Nesta entrevista especial, Roberto aponta as diferentes formas de expansão do audiovisual regional e, entre dificuldades, como a que impediu o avanço de cursos de capacitação técnica na área via Pronatec, há êxitos, como a linha de suplementação regional, que acaba de encerrar inscrições para sua segunda edição. A iniciativa prevê a injeção de recursos da agência em editais estaduais e municipais a partir de indutores que privilegiam Estados historicamente desfavorecidos. Norte, Nordeste e Centro-Oeste recebem o dobro do valor aportado pelos governos. Já Sul, Minas Gerais e Espírito Santo recebem 1,5 vez a mais, enquanto São Paulo e Rio ganham o mesmo montante investido em nível local.
A ideia é fortalecer os arranjos produtivos locais a partir de mecanismos de incentivo regionais e ampliar o número de projetos contemplados. Até novembro de 2014, os números contabilizavam 597 projetos inscritos, 304 habilitados e 192 selecionados e suplementados. O primeiro edital priorizou a produção e o segundo, agora em curso, visa enfrentar o problema da distribuição desses conteúdos.
“A regionalização do desenvolvimento é uma decisão tomada pela sociedade brasileira, e por isso é irreversível, mas vai levar tempo para acontecer, até mesmo para não desestruturar as operações que já estão instaladas e não acabar prejudicando o setor como um todo”, afirma Lima na entrevista a seguir.
Revista de CINEMA – Entre o fim dos anos 1990 e o início dos anos 2000, falava-se muito da criação de polos de cinema em nível estadual como forma de estimular a produção regional. Por que esse modelo não vingou?

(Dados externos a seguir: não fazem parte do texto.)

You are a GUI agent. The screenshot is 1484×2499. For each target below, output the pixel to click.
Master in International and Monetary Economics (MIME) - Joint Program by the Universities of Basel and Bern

Roberto Lima – O processo produtivo do cinema, que está começando a mudar por conta da digitalização, exige que, para criar um polo com viabilidade econômica, se aglomerem numa mesma região empresas de produção, distribuição, infraestrutura, exibição e, em alguma medida, programadoras e radiodifusoras também. Em geral, os polos que tentaram se instalar fora do eixo Rio-São Paulo não conseguiram reunir essas condições. Além disso, a digitalização e a convergência tecnológica estão gerando novos modelos de negócio que tornam possível pensar em redes transacionais espalhadas não só por vários Estados, mas por vários países, acessíveis por diversos meios. Portanto, penso que, mais do que novos polos, devemos buscar uma grande rede produtiva que envolva todas as regiões do país, cada uma com sua especificidade.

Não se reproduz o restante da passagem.